# [What you should do]
Scan the records for the word "Given". Report each line where it occurs.

--- Available data Enclosed Below ---

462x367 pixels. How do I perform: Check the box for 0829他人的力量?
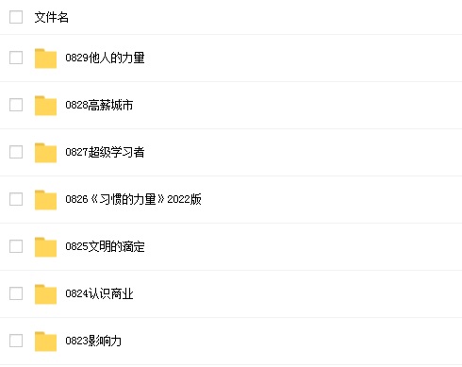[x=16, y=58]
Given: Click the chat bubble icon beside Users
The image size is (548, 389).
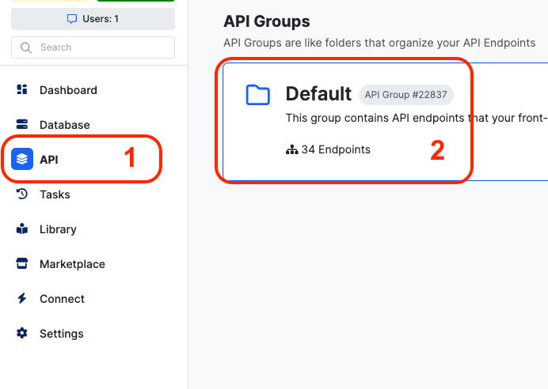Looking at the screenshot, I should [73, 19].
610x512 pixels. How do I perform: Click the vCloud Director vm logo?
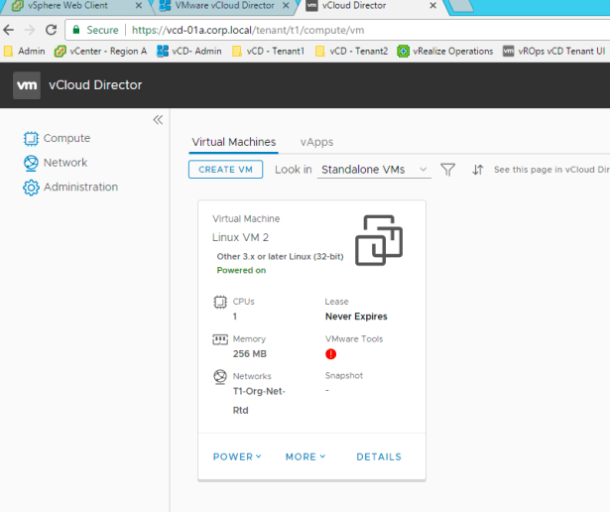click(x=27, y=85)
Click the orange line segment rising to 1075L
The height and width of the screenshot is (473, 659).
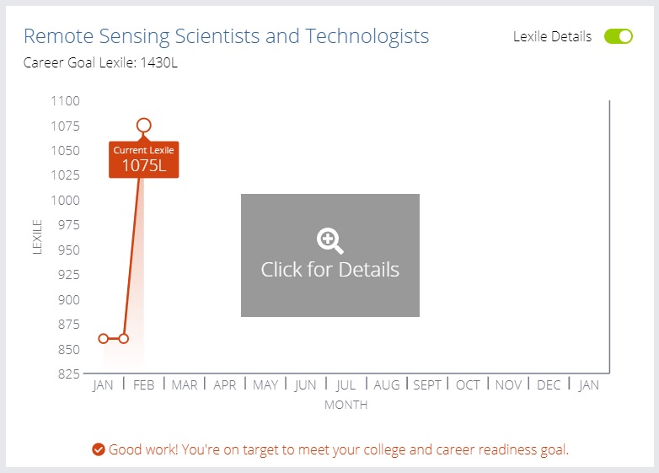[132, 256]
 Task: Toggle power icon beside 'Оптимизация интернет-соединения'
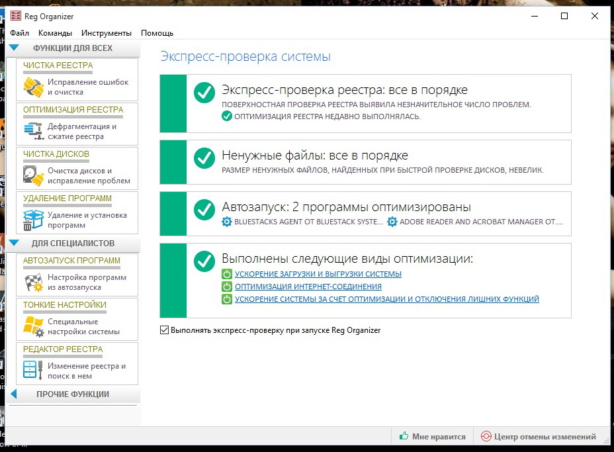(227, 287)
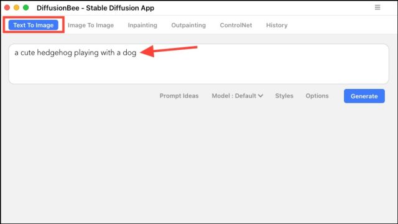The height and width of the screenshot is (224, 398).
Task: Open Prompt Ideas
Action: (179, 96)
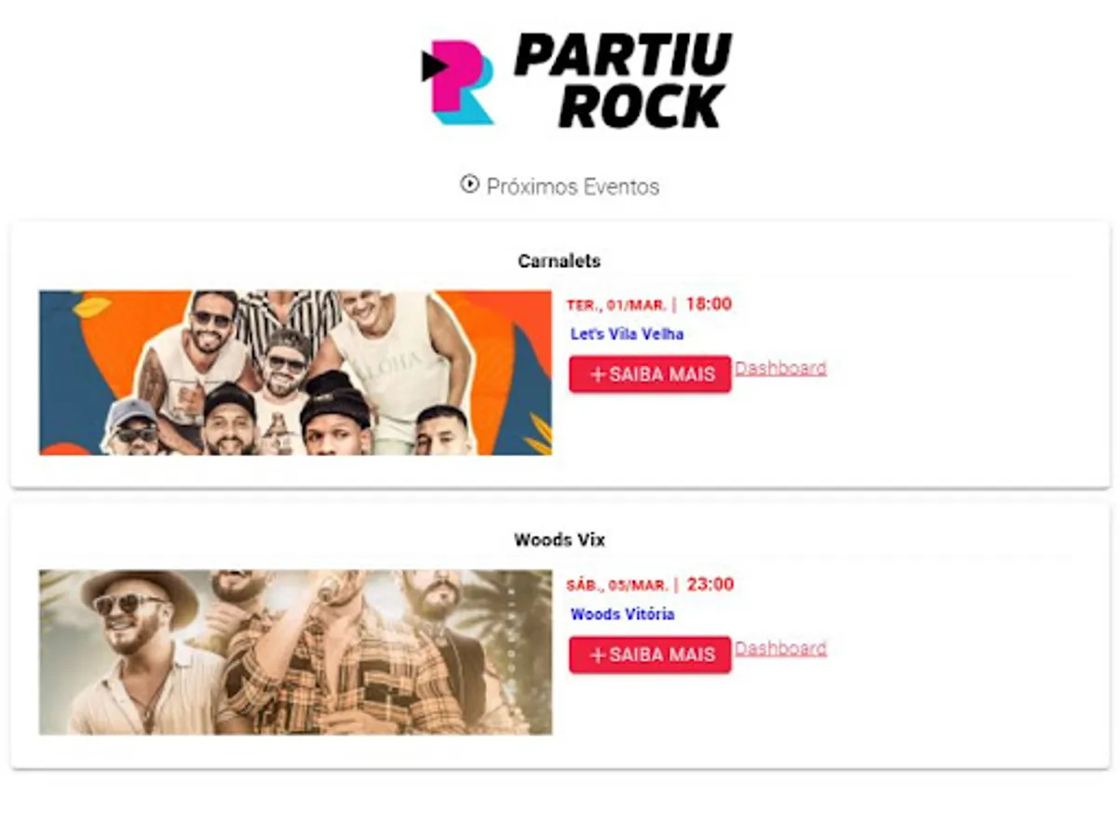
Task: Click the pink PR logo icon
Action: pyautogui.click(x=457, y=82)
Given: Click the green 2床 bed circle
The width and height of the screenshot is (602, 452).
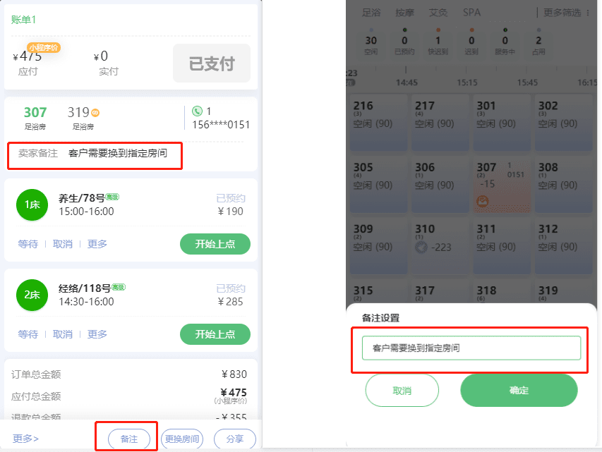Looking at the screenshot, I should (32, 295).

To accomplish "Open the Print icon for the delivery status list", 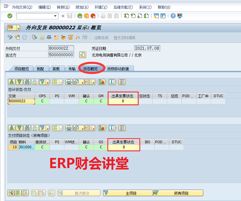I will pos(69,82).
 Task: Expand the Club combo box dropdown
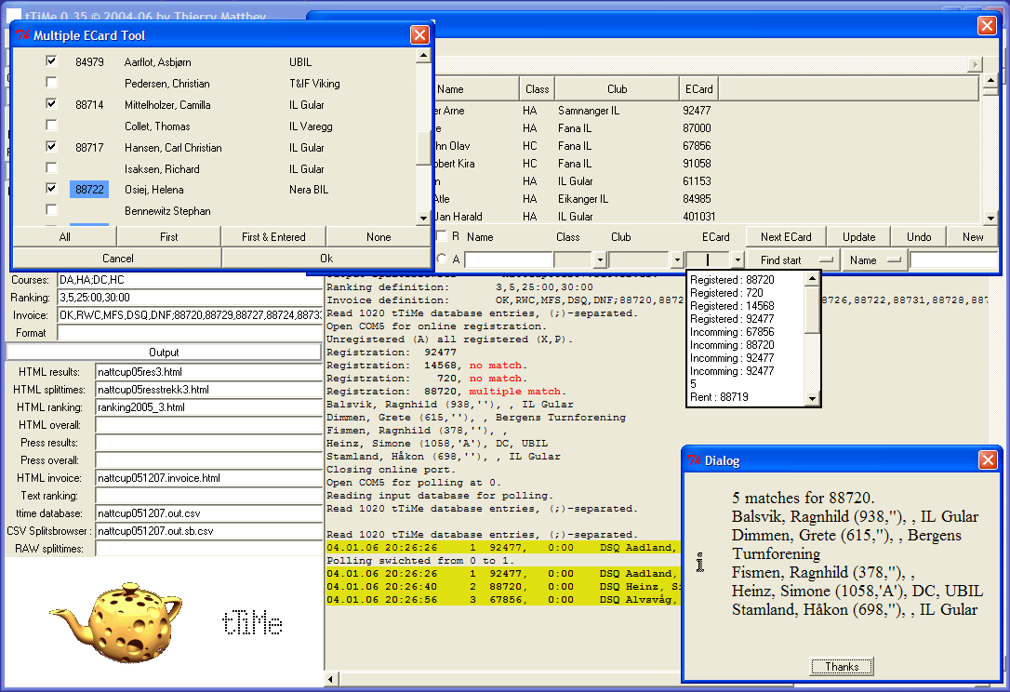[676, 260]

--- End of Enclosed Available data ---

# [Expected answer]
Given: Click the chat bubble icon beside Users
Given: Click the green 2床 bed circle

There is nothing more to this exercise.